We especially love the magical and quirky titles like ‘Five Quarters of an Orange’ by Joanne Harris, ‘The Kitchen God’s Wife’ by Amy Tan and ‘I Shall Wear Midnight’ by Terry Pratchett.

In our experience, sometimes judging a book by its title is totally worth it. If nothing else,  we end up learning a great quote from some obscure earlier work or poem.

The Real Post

There was a time long, long ago, almost as if in a galaxy far, far away, when there was no email, no text messages and no WhatsApp and their ilk. All there was, was pen and paper, a stamp and an envelope and all the thoughts in one’s mind. The postman, these days, does not bring anything more interesting than bills. That too may only be because one hasn’t opted for e bills yet. Parcels are brought by the Amazon man and his ilk. So, where are those envelopes with interesting stamps, perhaps from different corners of the world with date stamps in different languages? Those handwritten sheets from friends and family, sometimes written over a period of days, giving us a glimpse into their lives or holidays? An auto corrected and spell checked two line mail or message can never be the same as a sheet with words scratched out, spelling mistakes and insertions which made one feel like the person was just there even though one knew that the letter had been written a few days, perhaps weeks, back.

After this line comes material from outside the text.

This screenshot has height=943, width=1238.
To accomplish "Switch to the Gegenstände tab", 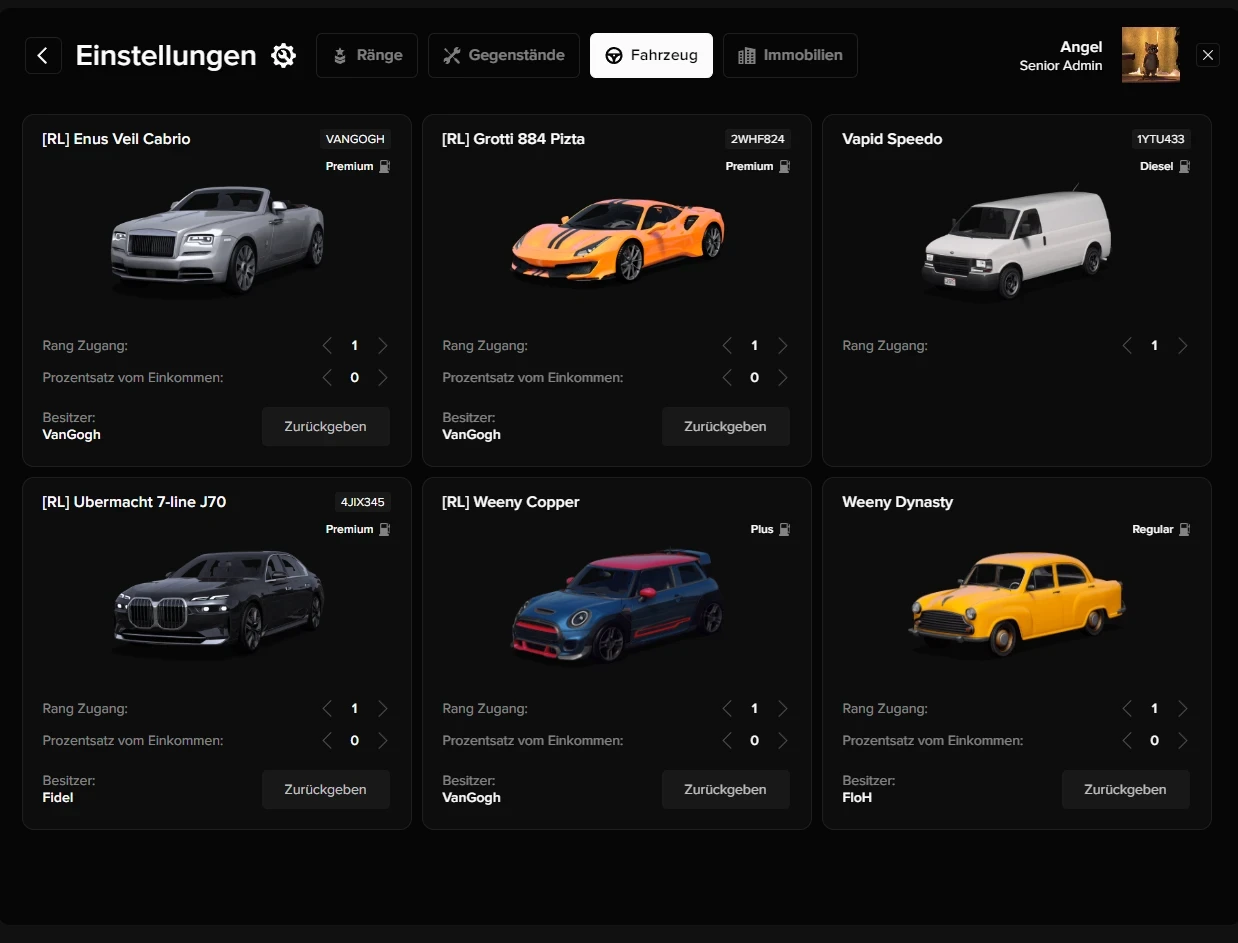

One of us receiving a letter, possibly the first in the longest time (when the last one came would be any body’s guess) reminded us of the time when there used to be such things and the books that we have read which were about letters. Books like 84 Charring Cross Road which is a collection of letters exchanged between Helene Hanff, a writer in New York and Frank Doel, chief buyer of Marks&Co, antiquarian book sellers in London. Over a period of time, Helene Hanff through the letters ordering books became friends with everyone in the bookshop across the ocean. The letters themselves are funny, affectionate and filled with little snippets of information on life after the Second World War. Helene Hanff became so close to the people in Marks&Co that they started exchanging gifts after some time. Mainly food which was rationed in post war Britain.

The second book that came to mind was The Guernsey Literary and Potato Peel Pie Society by Mary Ann Shaffer. The book is set in the same period but is fiction. The main character, Juliet Ashton, is a writer who enters into correspondence with the Guernsey Literary and Potato Peel Pie Society after receiving a letter from one of its members who had bought a second hand book originally owned by her. Interspersed are letters with Juliet’s publisher. The book, through the letters the story of German occupation of Guernsey during the war and how books helped to bring assorted people together and deal with the horrors of that occupation.

The third book that we remembered was one which we had read a long time ago, Daddy-Long-Legs by Jean Webster. Definitely a dated book (written in 1912, it was dated even when we read it) but enjoyable nonetheless. The illustrations, also by the author, added to the charm of the book. But in hindsight, maybe the charm came from the letters written by Judy to her benefactor who she has never seen and only once catches sight of his shadow on the wall of the orphanage in which she lives. Not knowing his name and the lengthened shadow with long legs prompts her to address the letters to him as Daddy Long Legs.

None of the above books would have worked as well or explained as much in the form of emails. Each one with its flavour of times gone by remind us of what we have lost through modernisation and the age of technology. Not to sound like Luddites, we like being able to put up our blog posts and read those of others on various devices, anywhere and without bad handwriting holding one back. However one cannot discount the appeal of paper which has physically traversed distances, imbued with the feel of places unseen before reaching our hands. But only the nuts do such things now.